Oliver stared back evenly, moistening his lips before saying, “Because that’s all he needs. It depends. . . . Sometimes we take a lot more than a finger, but there’s always a reason. We don’t usually know the reason, but Finnoway does.”

“We?”

“Yes, we, Dan. That’s part of what I’m trying to tell you. I got chumped into working for the Bone Artists, just like I said. But I never stopped working for them, not really. The story I told you . . . There were a few inventions in there.”

Dan pulled his knees up toward his chest, using his left arm to try to help them along. He’d have to get used to avoiding his
right hand for a while. Just looking at it now made his stomach somersault, and as the feeling in his limbs started to come back, the pain was already immense. “I’m too sedated at the moment to smack you, so please, keep taking advantage of that.”

“No smacking necessary,” Oliver said, putting up his hands in surrender. “You can’t make me feel worse than I already do.
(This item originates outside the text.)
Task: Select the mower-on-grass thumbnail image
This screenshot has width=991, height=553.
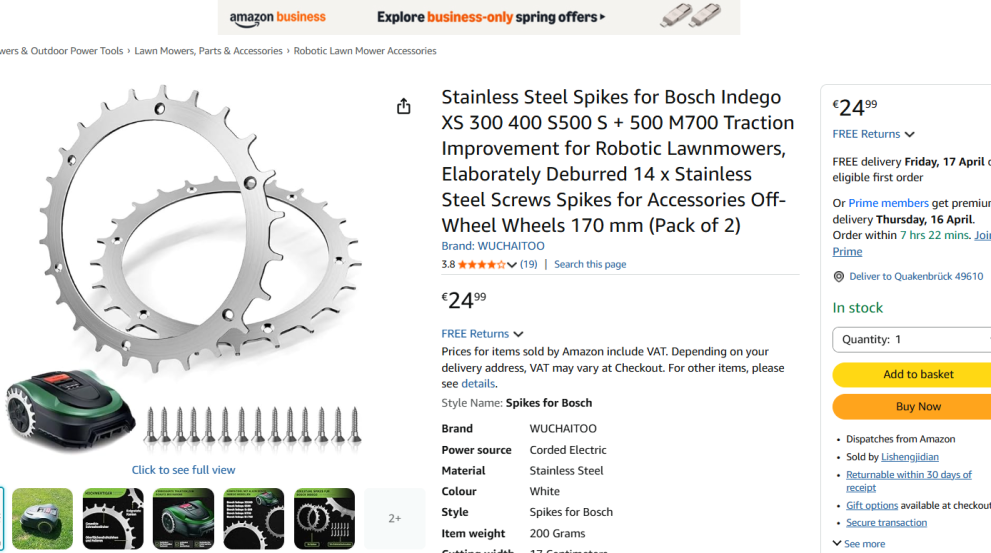Action: pos(42,518)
Not that it’s much help to you now.”

“Jordan told me not to trust you. Man, he had your number from day one.”

“You still don’t understand. This isn’t about me. Or not just me. This started with our families. My granddad, your parents. They were all wanted for messing with the Bone Artists, and the Bone Artists never let a grudge go unless the debt is repaid. I tried to get out of the debt by doing the petty work with Micah, and when they wanted me to start stealing bones, I really did try to quit. But Finnoway wouldn’t let me.”

Dan remained silent, hoping that if he just waited long enough, the nightmare would end, and he’d be back at Uncle Steve’s in a warm, safe bed with a plate of beignets and all ten of his fingers.

“What debt did you owe, exactly?”

Oliver nodded to one of the photos hanging behind Dan. “You see that statue? It’s in a park not six blocks from here. It’s my grandfather, Edmund Berkley. He was a shopkeep, then a lawyer, then one of the fairest damn judges you ever seen. This town loved him, and they loved him even more when he finally cleaned up Jimmy Orsini and his smuggling, thieving, low-life friends.”

The name drew Dan further out of his grogginess. He sat up straighter.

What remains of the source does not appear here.